Why the Los Angeles Watts Towers Are So Important

Watts Towers
Watts Towers | © Mike Linksvayer / Flickr
Juliet Bennett Rylah

The Watts Towers are a testament to perseverance, and one of Los Angeles’ best examples of outsider art.

Built over the course of 33 years by Simon Rodia—an Italian immigrant who made his living in construction—the architect purchased a lot on 107th Street in Watts in 1921 and began his masterpiece. He called it Nuestro Pueblo (“our city” in English).
Rodia built 17 conical structures, each spiraling up in rings of wire, steel, and cement, glittering with broken pieces of glass, pottery, tile and even seashells. The tallest tower is 99.5 feet (30.3 meters) high—an impressive feat considering that Rodia worked on the towers with no help and no modern machinery. He employed just simple tools, nothing electric, and used the structure itself as scaffolding. When asked about the inspiration behind his work, the artist simply said, “I had in mind to do something big, and I did it.”
According to Watts Tower Arts Center Director Rosie Lee Hooks, Rodia worked at tile manufacturer Malibu Potteries, but also as a minister. He built a baptismal for children and another for adults. He’d also perform wedding ceremonies where couples would enter through two separate doors, and then exit via a single door to signify the union they’d just made. Notably, Rodia did not have any particular religious affiliation.

Watts Towers

Los Angeles almost destroyed the Towers. In the mid-1950s, when Rodia was 75 years old, he handed over his property to a neighbor and then departed for the Bay Area town of Martinez. In 1959, city officials ordered the structures demolished, indicating they posed a possible hazard; Rodia’s house had burned to the ground, possibly due to an errant firecracker. Though Rodia wasn’t around to offer any objection, other people had come to appreciate his work. A group of citizens quickly formed to campaign for its preservation, organizing and financing engineering and structural tests that indicated that the towers were, in fact, safe enough to keep around.
By 1961, the Watts Tower Arts Center had formed, teaching art education to residents. Artist Lucile Krasne taught the first classes on the foundation of where Rodia’s house once stood. Education and outreach programs continue to this day. There are music and art classes, a gardening program, courses for adults with special needs, and more.

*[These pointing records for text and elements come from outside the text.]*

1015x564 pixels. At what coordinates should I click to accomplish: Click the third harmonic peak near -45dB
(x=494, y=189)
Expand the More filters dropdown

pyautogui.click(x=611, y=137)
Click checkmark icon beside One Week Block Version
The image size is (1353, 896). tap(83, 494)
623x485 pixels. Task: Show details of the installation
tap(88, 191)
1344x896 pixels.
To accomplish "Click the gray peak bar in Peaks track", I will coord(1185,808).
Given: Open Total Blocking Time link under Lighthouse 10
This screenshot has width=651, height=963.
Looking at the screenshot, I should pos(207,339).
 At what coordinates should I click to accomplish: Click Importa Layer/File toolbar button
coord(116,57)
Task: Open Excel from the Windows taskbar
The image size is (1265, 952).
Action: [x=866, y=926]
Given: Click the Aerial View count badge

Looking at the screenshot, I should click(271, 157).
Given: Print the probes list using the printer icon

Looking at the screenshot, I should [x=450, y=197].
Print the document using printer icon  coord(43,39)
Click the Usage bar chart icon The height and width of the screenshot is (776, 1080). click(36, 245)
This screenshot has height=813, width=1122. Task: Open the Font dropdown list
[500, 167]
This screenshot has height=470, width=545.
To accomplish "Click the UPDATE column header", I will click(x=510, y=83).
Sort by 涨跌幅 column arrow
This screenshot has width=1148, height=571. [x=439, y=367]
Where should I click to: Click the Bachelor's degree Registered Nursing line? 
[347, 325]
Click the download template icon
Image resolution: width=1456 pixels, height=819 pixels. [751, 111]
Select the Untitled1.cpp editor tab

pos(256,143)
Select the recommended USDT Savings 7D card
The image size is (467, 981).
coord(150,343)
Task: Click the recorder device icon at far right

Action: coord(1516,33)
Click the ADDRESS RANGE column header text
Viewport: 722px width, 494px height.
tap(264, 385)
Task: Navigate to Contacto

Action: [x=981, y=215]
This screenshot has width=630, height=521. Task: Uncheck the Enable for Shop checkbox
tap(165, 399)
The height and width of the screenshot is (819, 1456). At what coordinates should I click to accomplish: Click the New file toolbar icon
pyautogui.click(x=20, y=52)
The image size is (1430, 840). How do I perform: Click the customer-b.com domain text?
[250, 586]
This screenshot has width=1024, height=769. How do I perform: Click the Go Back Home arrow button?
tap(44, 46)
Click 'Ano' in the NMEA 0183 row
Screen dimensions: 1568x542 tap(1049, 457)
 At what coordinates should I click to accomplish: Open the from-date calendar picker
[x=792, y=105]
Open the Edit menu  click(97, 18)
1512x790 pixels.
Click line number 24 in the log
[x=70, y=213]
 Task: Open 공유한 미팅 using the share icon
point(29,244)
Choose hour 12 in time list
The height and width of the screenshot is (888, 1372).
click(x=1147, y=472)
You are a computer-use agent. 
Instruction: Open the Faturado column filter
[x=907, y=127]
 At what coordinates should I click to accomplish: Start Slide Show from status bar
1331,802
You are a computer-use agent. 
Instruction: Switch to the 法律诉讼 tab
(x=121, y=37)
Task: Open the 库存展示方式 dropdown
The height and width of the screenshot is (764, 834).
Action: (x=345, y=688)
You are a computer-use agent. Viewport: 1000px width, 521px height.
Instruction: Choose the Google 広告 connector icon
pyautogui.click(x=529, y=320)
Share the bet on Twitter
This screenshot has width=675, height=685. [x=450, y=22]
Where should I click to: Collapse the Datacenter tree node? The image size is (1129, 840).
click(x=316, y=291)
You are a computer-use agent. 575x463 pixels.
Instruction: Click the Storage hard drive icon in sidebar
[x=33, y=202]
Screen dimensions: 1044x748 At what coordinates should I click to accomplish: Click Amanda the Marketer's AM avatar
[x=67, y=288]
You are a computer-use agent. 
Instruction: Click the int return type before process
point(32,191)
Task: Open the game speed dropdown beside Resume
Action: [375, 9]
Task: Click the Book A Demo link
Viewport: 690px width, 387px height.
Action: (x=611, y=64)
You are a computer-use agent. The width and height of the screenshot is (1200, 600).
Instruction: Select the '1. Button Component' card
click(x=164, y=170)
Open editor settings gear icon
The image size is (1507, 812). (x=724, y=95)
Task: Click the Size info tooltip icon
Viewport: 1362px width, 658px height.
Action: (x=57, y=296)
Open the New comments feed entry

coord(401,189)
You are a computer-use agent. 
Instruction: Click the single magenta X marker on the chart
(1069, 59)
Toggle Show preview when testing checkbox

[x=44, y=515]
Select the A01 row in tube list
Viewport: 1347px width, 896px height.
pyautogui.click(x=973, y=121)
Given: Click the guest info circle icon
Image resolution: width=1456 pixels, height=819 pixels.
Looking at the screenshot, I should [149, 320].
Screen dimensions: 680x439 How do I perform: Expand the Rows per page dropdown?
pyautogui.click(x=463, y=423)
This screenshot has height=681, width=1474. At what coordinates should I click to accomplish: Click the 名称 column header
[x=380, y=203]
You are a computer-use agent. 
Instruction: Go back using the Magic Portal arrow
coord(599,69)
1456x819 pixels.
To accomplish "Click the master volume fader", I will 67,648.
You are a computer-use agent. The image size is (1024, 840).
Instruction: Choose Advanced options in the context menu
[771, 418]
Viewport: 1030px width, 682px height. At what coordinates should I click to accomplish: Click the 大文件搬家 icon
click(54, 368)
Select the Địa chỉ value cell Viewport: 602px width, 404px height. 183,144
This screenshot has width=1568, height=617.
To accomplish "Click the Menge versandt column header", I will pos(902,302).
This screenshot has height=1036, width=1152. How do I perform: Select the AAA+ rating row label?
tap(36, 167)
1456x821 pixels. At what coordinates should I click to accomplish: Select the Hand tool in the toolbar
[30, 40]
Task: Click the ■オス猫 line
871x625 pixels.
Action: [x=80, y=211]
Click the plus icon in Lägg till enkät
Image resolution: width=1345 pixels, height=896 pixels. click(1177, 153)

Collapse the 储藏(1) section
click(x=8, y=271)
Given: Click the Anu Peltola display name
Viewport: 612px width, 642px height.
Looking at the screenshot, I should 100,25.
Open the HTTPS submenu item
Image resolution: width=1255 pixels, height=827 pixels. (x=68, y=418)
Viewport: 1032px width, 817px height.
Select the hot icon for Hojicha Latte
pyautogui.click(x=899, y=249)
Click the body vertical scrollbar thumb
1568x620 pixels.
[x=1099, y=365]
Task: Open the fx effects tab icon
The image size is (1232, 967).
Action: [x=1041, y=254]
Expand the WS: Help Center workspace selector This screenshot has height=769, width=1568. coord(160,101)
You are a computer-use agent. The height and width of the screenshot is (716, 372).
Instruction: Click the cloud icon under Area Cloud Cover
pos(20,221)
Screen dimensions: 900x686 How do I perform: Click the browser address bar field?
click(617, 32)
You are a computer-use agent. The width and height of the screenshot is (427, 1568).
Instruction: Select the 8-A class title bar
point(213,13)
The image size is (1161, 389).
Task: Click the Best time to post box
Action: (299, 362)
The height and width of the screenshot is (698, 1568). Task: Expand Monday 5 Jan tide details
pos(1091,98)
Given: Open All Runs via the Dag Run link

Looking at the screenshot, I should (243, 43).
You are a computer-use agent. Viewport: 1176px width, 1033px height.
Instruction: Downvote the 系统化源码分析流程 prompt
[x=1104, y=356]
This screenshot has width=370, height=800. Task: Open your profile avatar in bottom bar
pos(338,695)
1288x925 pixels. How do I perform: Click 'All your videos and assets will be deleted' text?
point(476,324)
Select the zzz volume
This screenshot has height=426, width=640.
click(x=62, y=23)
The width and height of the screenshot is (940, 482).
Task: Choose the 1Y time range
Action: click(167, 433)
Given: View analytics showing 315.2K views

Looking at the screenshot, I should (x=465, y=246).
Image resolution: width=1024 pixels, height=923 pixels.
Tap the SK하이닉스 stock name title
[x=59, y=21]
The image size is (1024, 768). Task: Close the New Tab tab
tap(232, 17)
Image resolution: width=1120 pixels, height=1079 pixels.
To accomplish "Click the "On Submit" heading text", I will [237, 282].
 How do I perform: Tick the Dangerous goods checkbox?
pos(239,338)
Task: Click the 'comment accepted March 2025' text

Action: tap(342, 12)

Rodia would press tile, glass, and shells into cement surrounding his work

Rodia passed away in 1965. That same year, tensions between residents of color and the LAPD boiled over into the infamous Watts Riots, which raged on for six days. A total of 34 people were killed and over 1,000 injured, while some 200 buildings were destroyed and another 600 damaged. Yet, the Towers were left completely untouched.
“Some people see the Watts Towers as more important than the Statue of Liberty,” Hooks said in a PBS documentary. “She was built by a Frenchman and floated in. This is the American Dream. One immigrant built this all by himself.”
Watts Towers is now a National Historic Landmark that, according to the California Department of Parks and Recreation, attracts some 40,000 visitors annually, the majority of them from out of town. The Watts Towers have been cared for by the Los Angeles County Museum of Art (LACMA) since a partnership was established between the museum and the city in 2010.
Anyone can view the Towers from outside the fence at any time, though guests who’d like a guided tour (also outside the fence) will have to adhere to the Thursday through Sunday tour schedule.